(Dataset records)
- - - - - - -

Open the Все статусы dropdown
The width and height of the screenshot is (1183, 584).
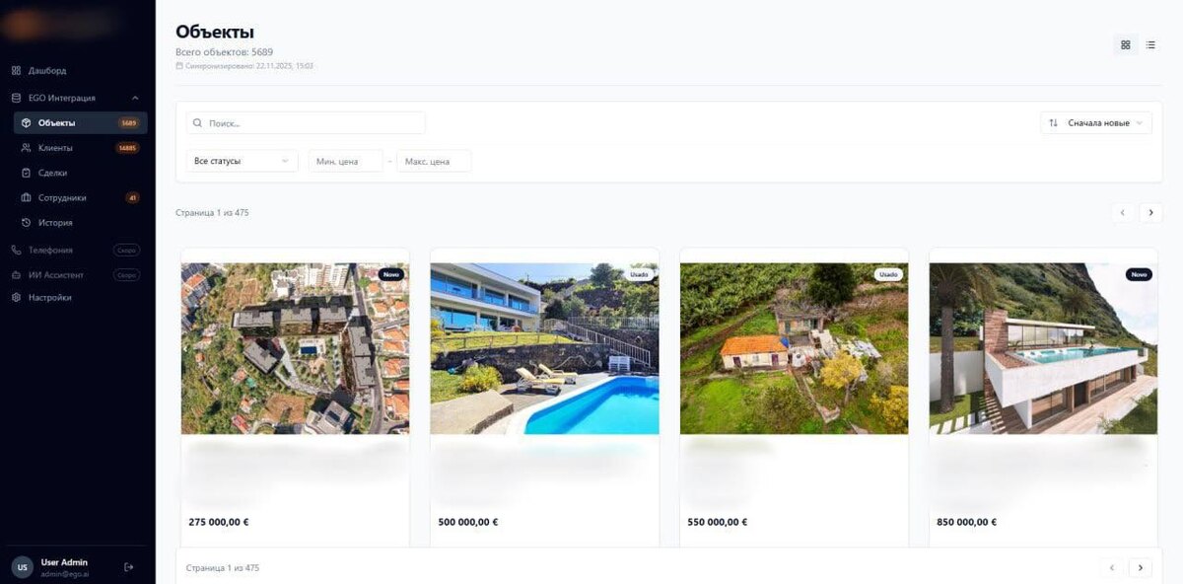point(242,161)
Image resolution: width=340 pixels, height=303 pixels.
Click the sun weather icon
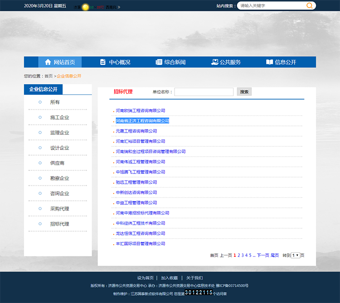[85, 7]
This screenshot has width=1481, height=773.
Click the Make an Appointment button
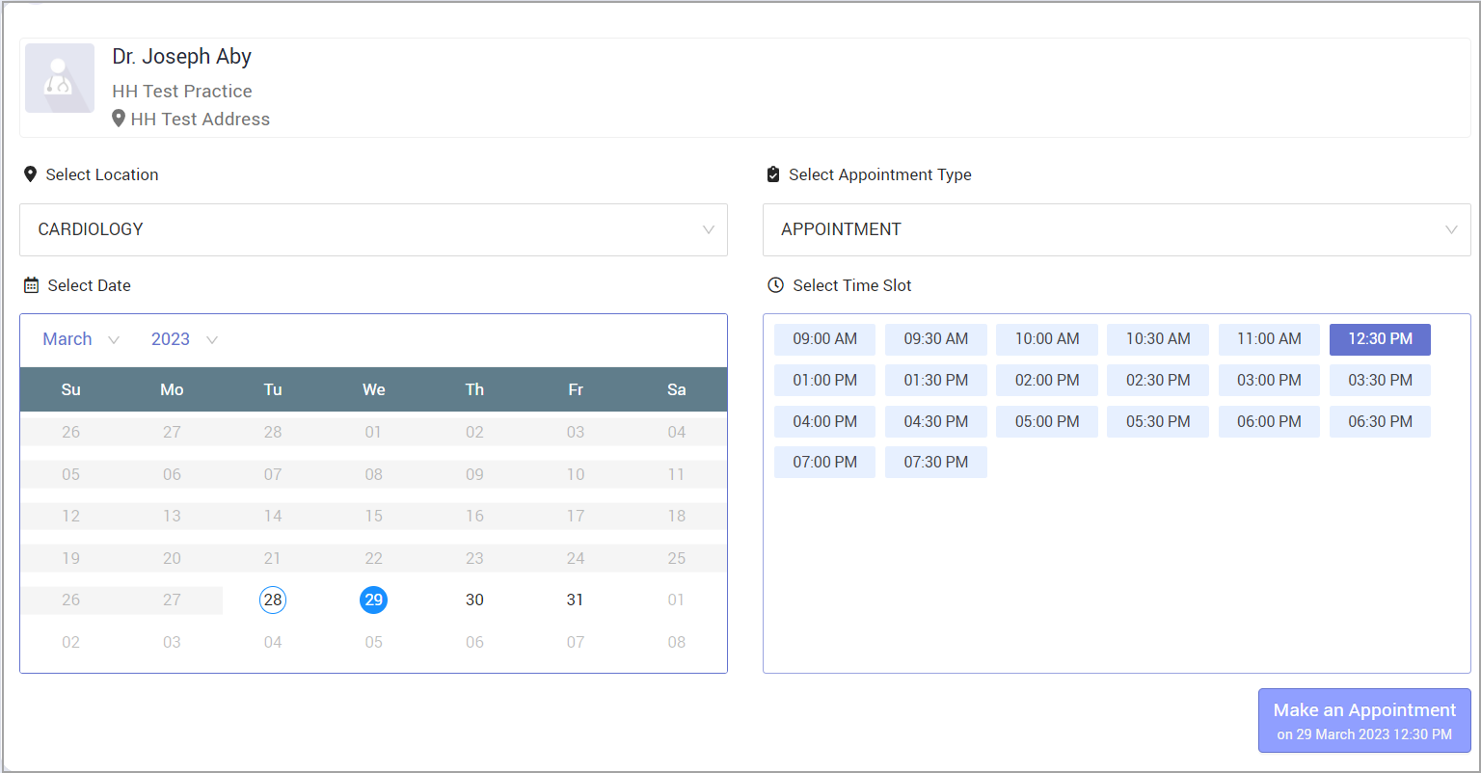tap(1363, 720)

- - - - - - -

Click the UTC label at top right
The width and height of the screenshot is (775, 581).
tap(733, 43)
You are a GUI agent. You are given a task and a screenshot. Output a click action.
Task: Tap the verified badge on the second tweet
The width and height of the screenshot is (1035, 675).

- - - - - - -

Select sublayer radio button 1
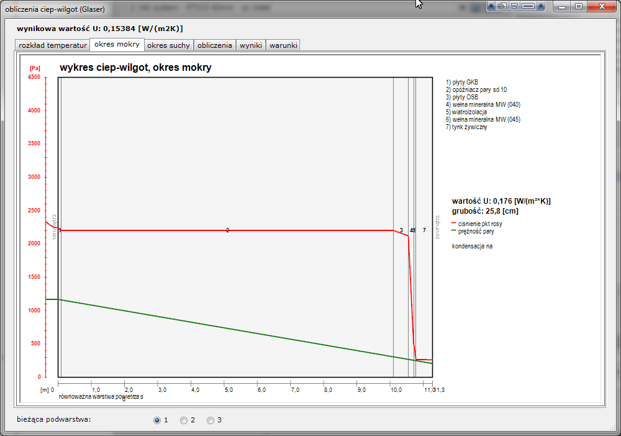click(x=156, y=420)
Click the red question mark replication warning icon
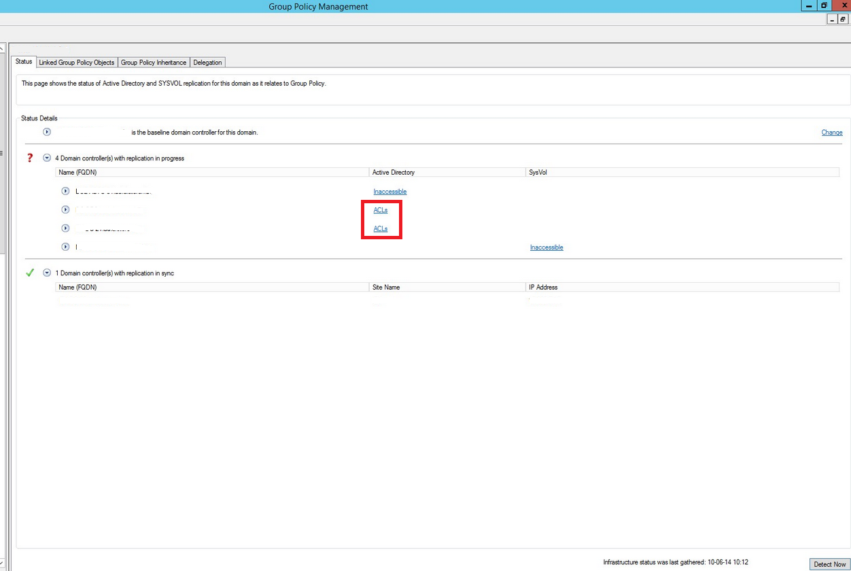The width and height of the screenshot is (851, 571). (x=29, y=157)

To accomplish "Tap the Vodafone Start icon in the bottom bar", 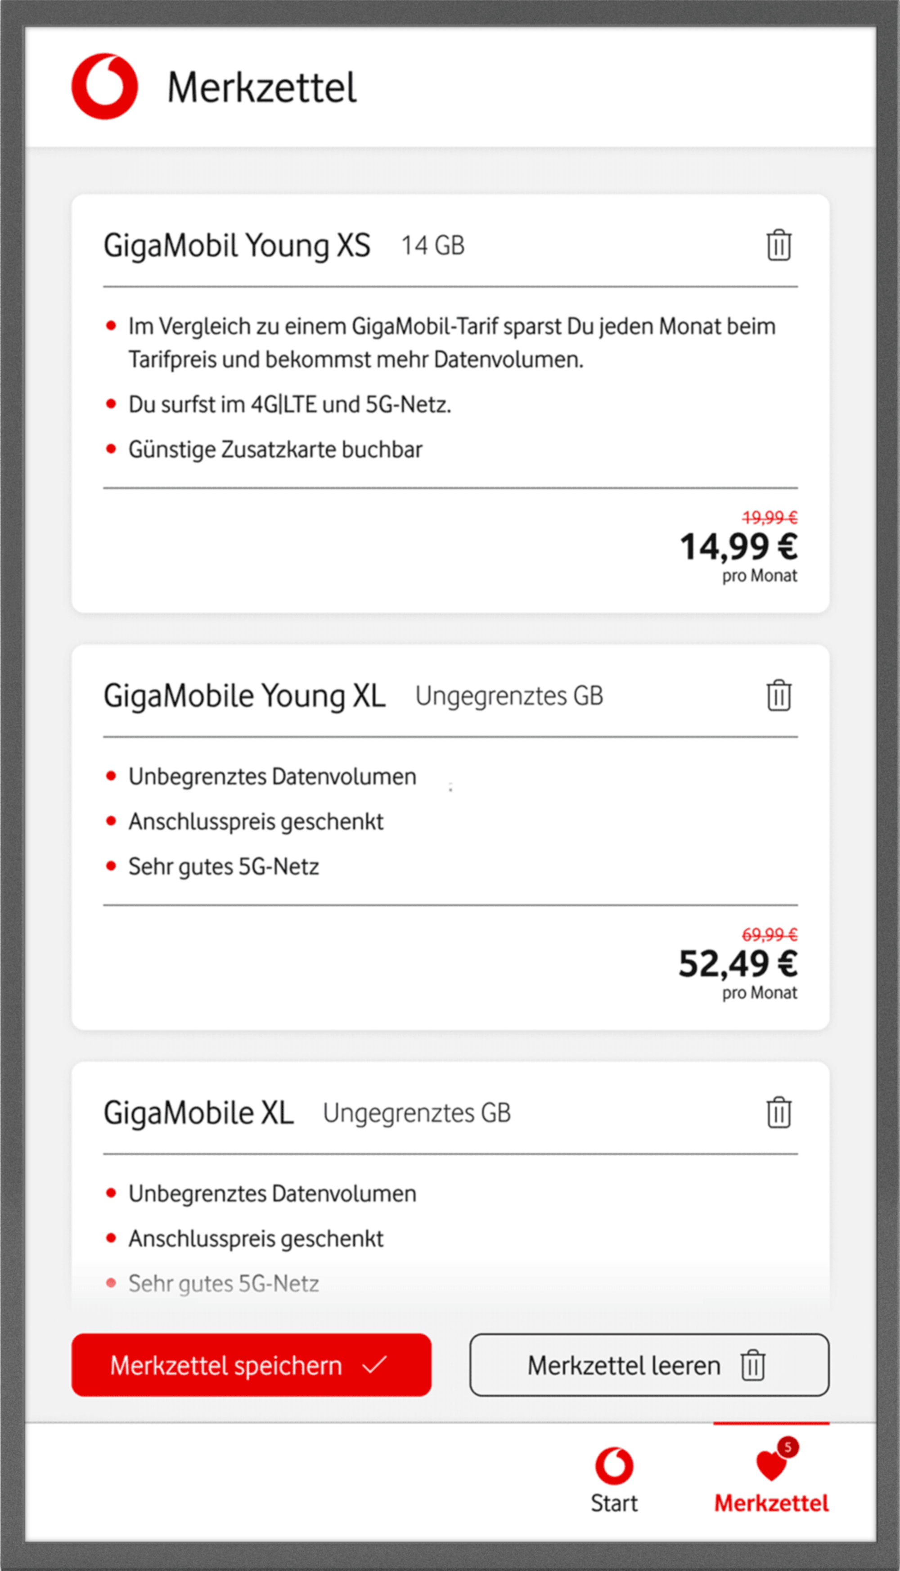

- - - - - - -

What is needed: Above are the records; please give again, exactly and in full, only the lines that run from the line with "Click the red" through the line with "the Vodafone Start", with no pictures.

Your response:
Click the red question mark replication warning icon
The width and height of the screenshot is (851, 571). (x=29, y=157)

To accomplish "Tap the Vodafone Start icon in the bottom bar", 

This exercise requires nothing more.